I first want to mention how
honored I am to be a guest blogger. I am
envious of you being students of this class.
I wish my undergraduate degree would have included a course title
“Technology for Math Educators”. I hope that
you are enjoying this class.

When I started to brainstorm
what I wanted to blog about, a number of topics came to mind:

·
Things a person
heading into the teaching profession should know.

·
What
technologies I frequently use my classroom.

·
How much
technology is too much?

None of these topics were
quite right. This blog deserves
better. So here we go…

**Why it is an exciting time to be a mathematics teacher.**

There is a revolution
sweeping across the nation. A mathematics
revolution. A mathematics teaching
revolution. A growing number of mathematics
teachers are breaking away from traditional, teacher-centered instructional
methods. Instead, these teachers are implementing
inquiry based, student-centered strategies.
These innovative strategies and techniques are re-defining “best
practice” and giving a makeover to what a mathematics classroom should look and
sound like.

It is difficult to pinpoint
one specific event that triggered the revolution. Dan Meyer’s 2010 TED talk was what pulled me
into the battle. If you have not seen
the video, your first homework assignment from me is to watch it.

Not only did Dan call for
mathematics teachers to change the way they conducted business in their classrooms,
he also began to share free resources to all who wanted them. His popular 3-ACT tasks provide teachers with
ammunition for change.

Around the same time as Dan’s
TED talk, a little something called the Common Core State Standards were being
adopted by 46 states across the nation.
Whether you love or hate the CCSS, three very important consequences have
ensued…

First, the CCSS included the
eight Standards of Mathematical Practice.
The SMP are at the heart of the revolution.

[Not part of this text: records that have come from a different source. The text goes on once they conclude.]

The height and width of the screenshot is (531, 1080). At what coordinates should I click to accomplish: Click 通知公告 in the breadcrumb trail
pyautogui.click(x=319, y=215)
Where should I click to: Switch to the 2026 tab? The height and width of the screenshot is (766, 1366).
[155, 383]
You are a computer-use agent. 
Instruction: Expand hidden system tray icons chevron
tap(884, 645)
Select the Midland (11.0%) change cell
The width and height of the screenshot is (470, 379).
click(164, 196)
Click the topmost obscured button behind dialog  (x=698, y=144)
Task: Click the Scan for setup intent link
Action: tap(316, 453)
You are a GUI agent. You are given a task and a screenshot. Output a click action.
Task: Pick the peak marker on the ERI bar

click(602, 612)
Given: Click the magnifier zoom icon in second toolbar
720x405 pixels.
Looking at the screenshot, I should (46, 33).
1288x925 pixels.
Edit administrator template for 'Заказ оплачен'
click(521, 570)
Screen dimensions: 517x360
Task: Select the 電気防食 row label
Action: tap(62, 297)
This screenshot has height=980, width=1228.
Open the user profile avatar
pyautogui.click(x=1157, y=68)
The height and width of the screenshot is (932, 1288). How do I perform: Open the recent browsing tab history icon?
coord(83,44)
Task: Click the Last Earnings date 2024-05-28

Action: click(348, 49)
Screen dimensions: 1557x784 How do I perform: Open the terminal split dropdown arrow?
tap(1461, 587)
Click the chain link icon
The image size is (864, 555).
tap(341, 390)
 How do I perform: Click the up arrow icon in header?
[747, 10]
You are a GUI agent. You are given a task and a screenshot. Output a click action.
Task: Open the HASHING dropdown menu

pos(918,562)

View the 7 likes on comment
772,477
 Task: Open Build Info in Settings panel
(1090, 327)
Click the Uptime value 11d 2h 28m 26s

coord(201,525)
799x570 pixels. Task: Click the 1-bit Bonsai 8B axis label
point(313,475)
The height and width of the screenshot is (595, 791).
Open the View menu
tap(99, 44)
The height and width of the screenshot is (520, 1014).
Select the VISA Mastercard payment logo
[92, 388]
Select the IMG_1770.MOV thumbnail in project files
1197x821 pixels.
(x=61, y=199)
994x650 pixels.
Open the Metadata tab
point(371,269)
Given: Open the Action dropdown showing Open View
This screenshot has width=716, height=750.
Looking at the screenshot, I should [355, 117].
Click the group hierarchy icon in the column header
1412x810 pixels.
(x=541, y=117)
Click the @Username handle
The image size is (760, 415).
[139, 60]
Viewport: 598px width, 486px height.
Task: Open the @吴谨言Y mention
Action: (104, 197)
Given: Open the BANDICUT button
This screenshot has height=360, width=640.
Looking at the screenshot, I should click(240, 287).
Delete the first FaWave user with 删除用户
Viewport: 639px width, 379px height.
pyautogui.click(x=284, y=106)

Read about them here if you haven’t heard of
them. Know them; they are critical. Second, mathematics teachers across the
nation are all focused on the same set of standards. Because of this, I’m much more likely to be
interested in what Dan from California is talking about because we are expected
to teach the same standards. Which leads
to number three: Mathematics teachers across the nation are collaborating at a
much higher rate than prior to the CCSS.

Technology and social media
are playing a huge role in the collaboration.
Twitter (#MTBoS), blogging, and websites provide environments where mathematics teachers
can freely share resources and ideas, provide and collect feedback, and stay up
to date on the latest technology.

Dan has since taken his
talents to a little place called Desmos, where he helps create some of the
coolest math resources I have experienced.
He, along with other extremely talented mathematics teachers such as AndrewStadel, Fawn Nguyen, Michael Fenton, among others continue to create and share
excellent resources. But the crazy thing
about Desmos is that there are now thousands of mathematics teachers creating
and sharing activities via the activity builder tool.

Just two weeks ago, NCTM
held their annual conference in San Francisco.
Over 1,500 mathematics teachers from across the nation attended; over 25,000
were unable to attend. A couple of hours
ago, Dan posted his presentation on his blog.
It already has 147 views. Within
a month, I’m guessing that number will be closer to 1,000. Dan has also already responded to a few of
the blog post comments as well as to the following tweet.

My second assignment for you
is to watch the video. I’m certain you
haven’t seen it yet. It is excellent and
is a must see for all mathematics teachers.
The unfortunate news is that there is a faction of mathematics teachers
who will never see that video. These
teachers are unwilling or unable to implement changes in their classrooms. Maybe they won’t change because they are too
set in their ways and only have a few years to go before retirement; maybe they
are not comfortable with technology; maybe they are not sure where or how to begin. Whatever the reason may be, they have not yet
joined the revolution.

Therefore, I challenge you
to join the revolution. According to my
crude calculations, most of you attended high school prior to 2014. I’m willing to bet that 95% of your high
school mathematics teachers weren’t integrating 3-ACT tasks or focused on the
8SMP. I’m certain they weren’t using the
Desmos Teacher activities before then because they weren’t created yet! Chances are likely that you didn’t learn in a
student-centered, inquiry-based classroom.
Therefore, you must

__unlearn__what you have learned. (Luckily for you, Dr. Vestal can serve as your Jedi Master.) It is an exciting time to be a mathematics teacher. The revolution has begun!
Please feel free to contact
me if you ever have a question or need resources. Thank you once again for allowing me to be
your guest blogger.

P.S.

I would strongly recommend signing up for a teacher.desmos.com account while it still remains free. Rumor has it that there will soon be a fee to create an account, but those that already have accounts will be grandfathered in.